Over on the Neogaf forums one of their members has dug up a couple of interesting sessions from the next Games Developer's Conference (GDC) taking place in a couple of weeks in sunny San Francisco. Both of which are talking about bringing Microsoft's DirectX API a lot closer to the metal.
That means giving developers much more open access to the actual hardware that's available inside modern PCs, without hiding it behind layers and layers of performance-sapping software code.
If that sounds familiar it's because that's exactly what AMD have been trying to do - relatively successfully by what I've seen in the StarSwarm demo and high-end Battlefield 4 benchmarks.
The first, DirectX: Direct3D Futures , Microsoft is set to discuss “future improvements in Direct3D that will allow developers an unprecedented level of hardware control and reduced CPU rendering overhead across a broad ecosystem of hardware.”
The second, DirectX: Evolving Microsoft's Graphics Platform , is talking directly about what developers have requested from them. “You asked us to bring you even closer to the metal and to do so on an unparalleled assortment of hardware. You also asked us for better tools so that you can squeeze every last drop of performance out of your PC, tablet, phone and console. Come learn our plans to deliver.”
This isn't something that's going to phase AMD, however, much as it might sound like Microsoft is simply jumping their train. When I spoke to AMD execs out at CES in January they were talking then about their hopes for Microsoft taking on board what AMD had learned from developers and creating new standards because of it.
AMD's Senior Product Marketing Manager, Adam Kozak, was sure there were places that Microsoft could take DirectX to bring it closer to the metal. “There are some legacy things that potentially could be fixed,” says Kozak. “And I think that Microsoft are interested in changing it.”

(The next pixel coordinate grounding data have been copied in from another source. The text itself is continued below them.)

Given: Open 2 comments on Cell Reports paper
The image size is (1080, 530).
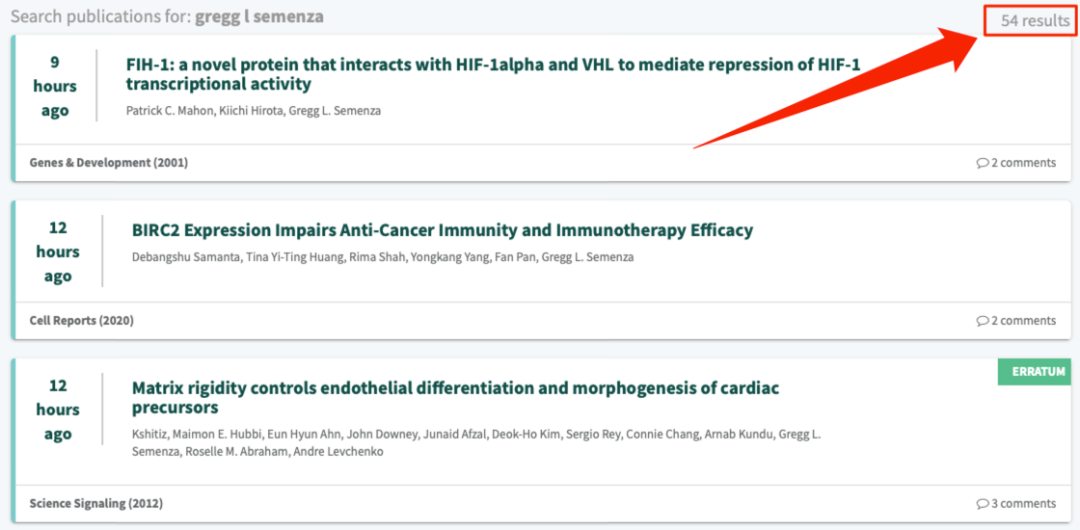Looking at the screenshot, I should coord(1016,321).
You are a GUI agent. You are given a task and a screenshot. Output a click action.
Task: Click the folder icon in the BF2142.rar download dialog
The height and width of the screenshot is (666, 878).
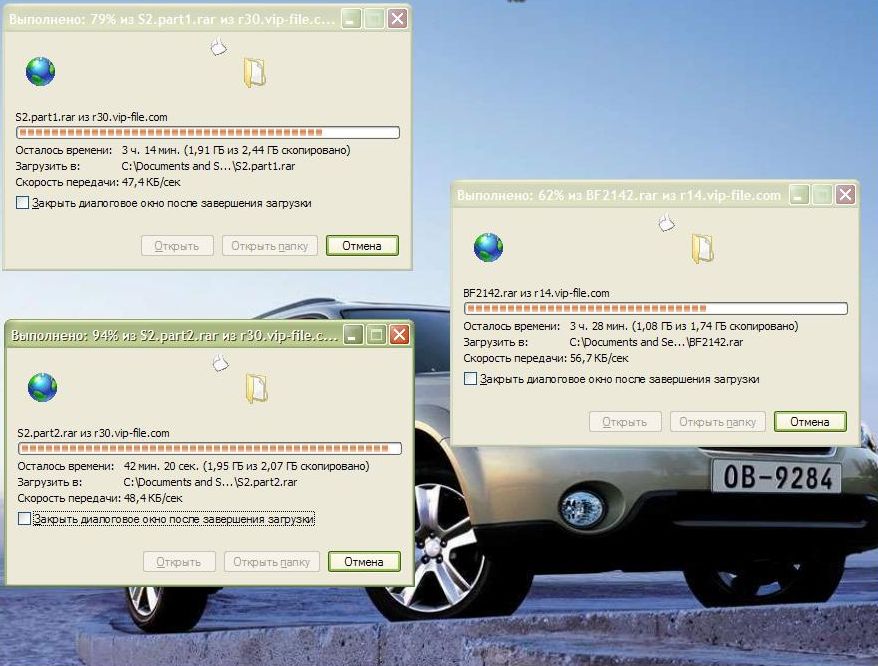[x=702, y=248]
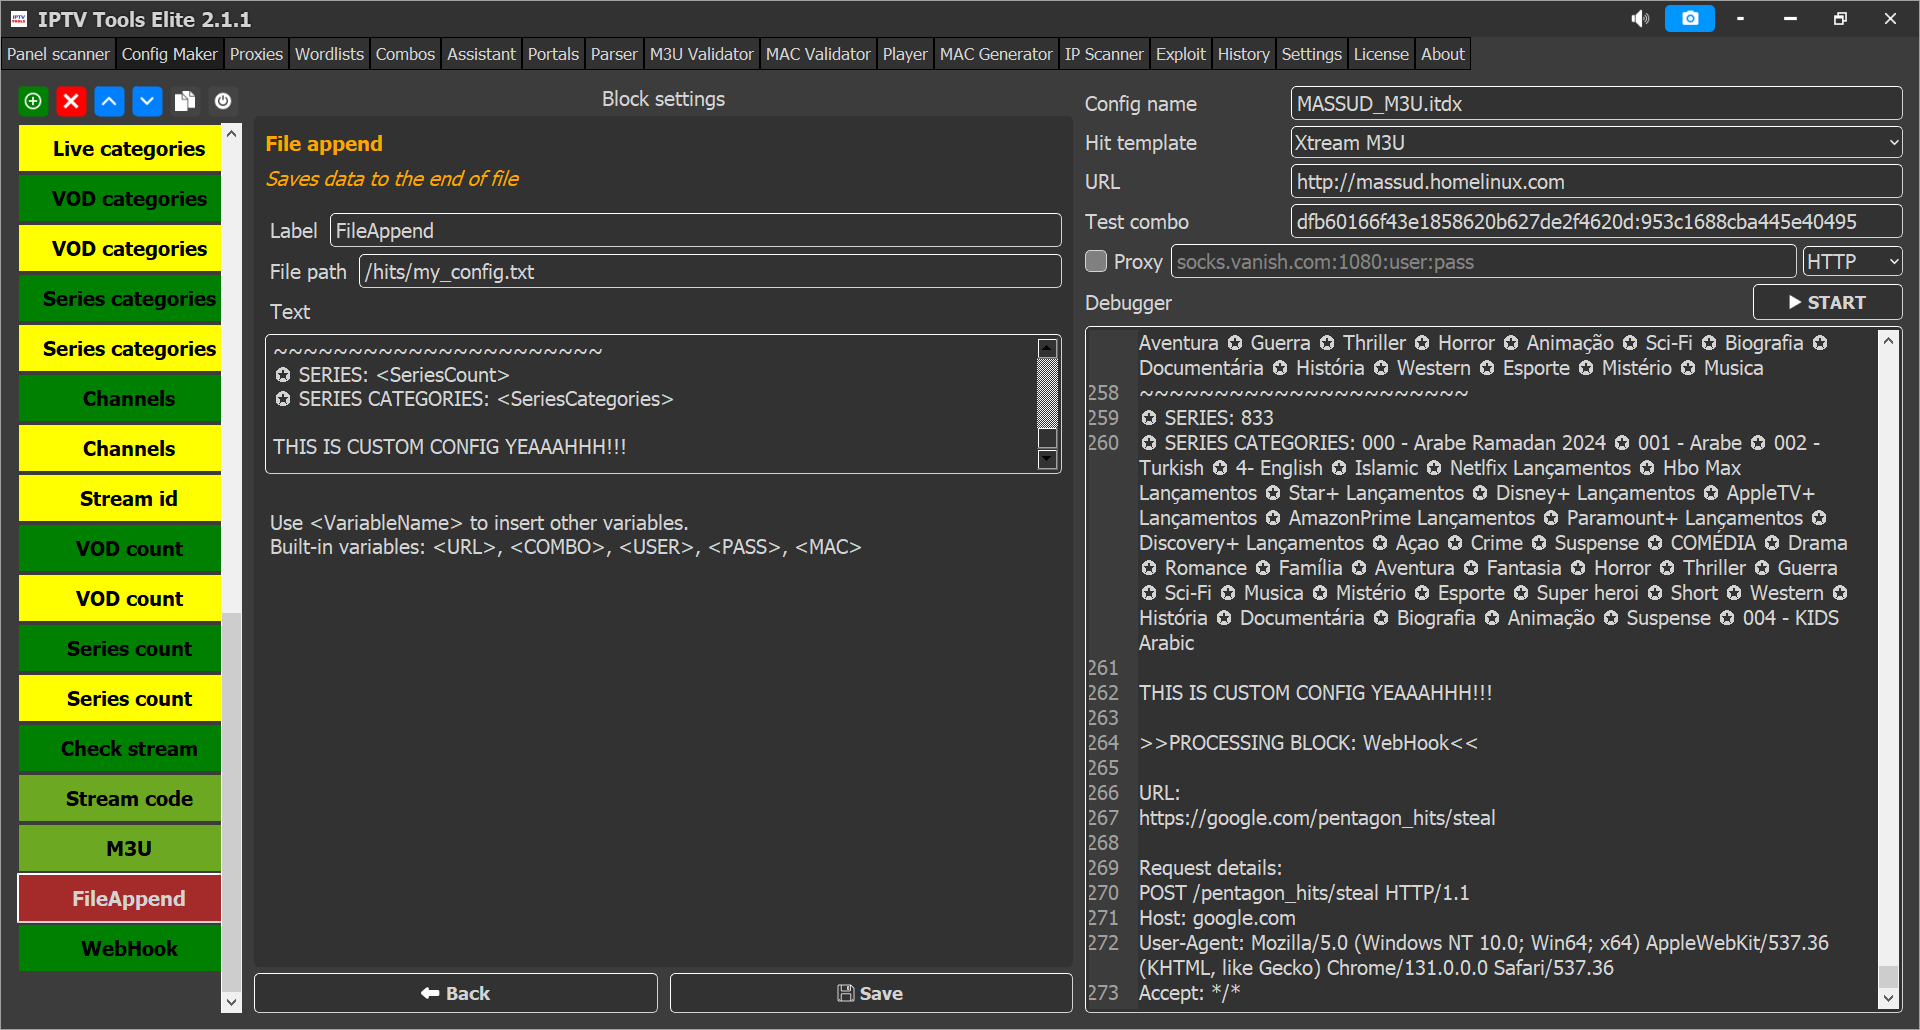1920x1030 pixels.
Task: Click the Save button
Action: coord(870,993)
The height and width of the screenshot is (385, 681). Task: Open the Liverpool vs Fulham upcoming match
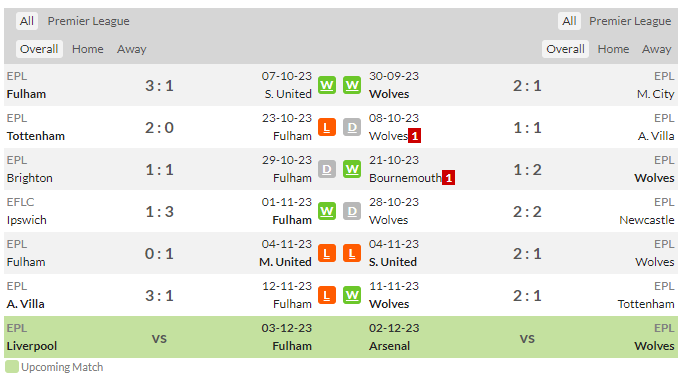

I also asked Neil Robison, a senior director at AMD, about what he hoped would come from their work with Mantle. ”Will this make Microsoft to make more changes and enhance DirectX?” he replied. “I don't know. I hope so. You could look at working together with Microsoft to make enhancements to DirectX. We believe in industry standards and this is something, as we introduce it, we'd really like to see it become an industry standard.”
That looks kinda like what could be happening.